However, indirect effects of nutrient pollution are profound. For example, phototrophic hard corals can be out-competed by other benthic primary producers in high nutrient environments, leading to the establishment of macro-algae. High nutrient availability generally leads to increases in phytoplankton populations which in extreme cases reduce benthic light availability and cause seasonal hypoxia (Diaz and Rosenberg, 2008). Resultant organic enrichment can

cause a shift to heterotrophic and/or filter Fulvestrant feeding communities, and plays a role in driving population outbreaks of the coral-eating crown-of-thorns starfish (Fabricius, 2011), one of the main causes of coral cover declines on the Great Barrier Reef (De’ath et al., 2012). Overall, eutrophication can result in increased coral disease (Sutherland et al., 2004 and Vega Thurber et al., 2013) and mortality, ABT-737 nmr and contribute to loss of coral diversity, structure and function, including phase shifts to macroalgae (Fabricius, 2011). The reduction of siltation and eutrophication of coastal marine ecosystems by better managing agricultural sources at local and regional scales is a challenge for coastal communities around the world (Boesch, 2002 and Cloern, 2001), including those bordering coral reefs (Brodie et al., 2012). Globally, substantial effort is going into re-establishing environmental flows (Postel and Richter,

2003).

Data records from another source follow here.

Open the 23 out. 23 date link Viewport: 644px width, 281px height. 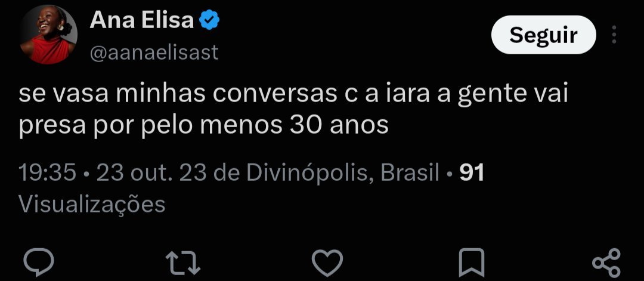coord(150,172)
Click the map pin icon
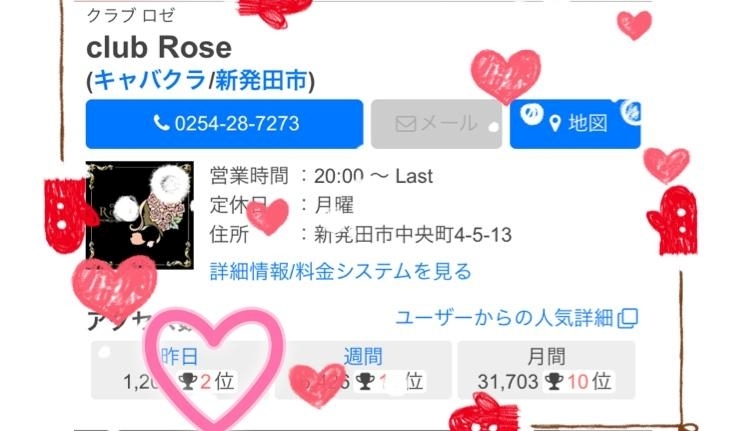 pos(555,124)
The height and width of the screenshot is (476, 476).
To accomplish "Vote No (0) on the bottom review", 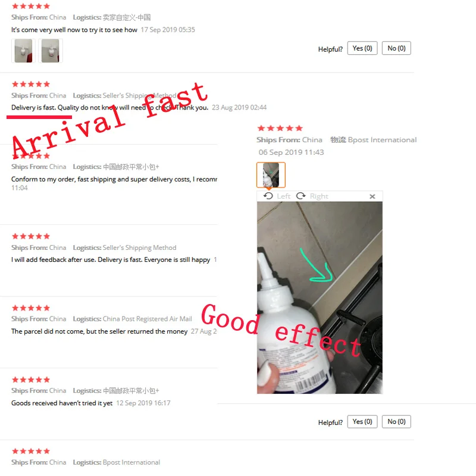I will click(x=396, y=422).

In headwater catchments, more natural flow regimes are being reinstated through, for example, including high flows in dam releases (Rood et al.,

2005) and removing small dams and weirs (Stanley and Doyle, 2003). Ecological outcomes in downstream reaches have been documented within a year, and include formation of new river channels, restored riparian vegetation, and improved fish passage and spawning habitat (Rood et al., 2005 and Stanley and Doyle, 2003). Restoration of more natural flow regimes to coastal marine waters is being attempted through, for example, removal of large dams (Service, 2011), buying back irrigation water (Pincock, 2010) or agricultural land (Stokstad, 2008), and restoration Mannose-binding protein-associated serine protease of coastal floodplains (Buijse et al., 2002). Such larger-scale interventions have only commenced in recent years, and consequently, we were unable to find any documented examples of restored freshwater flow regimes into coastal waters (Table 1a). Nevertheless, while it is expected that freshwater flows should return to more natural regimes almost immediately, recovery of associated physical and biological processes may take years to decades (Hart et al., 2002). Despite significant investment in sediment erosion and transport control measures (Bernhardt et al., 2005), we found only one documented example of reductions in net fluxes of sediment reaching coastal marine waters following land-based restoration efforts (Tables 1b and 2).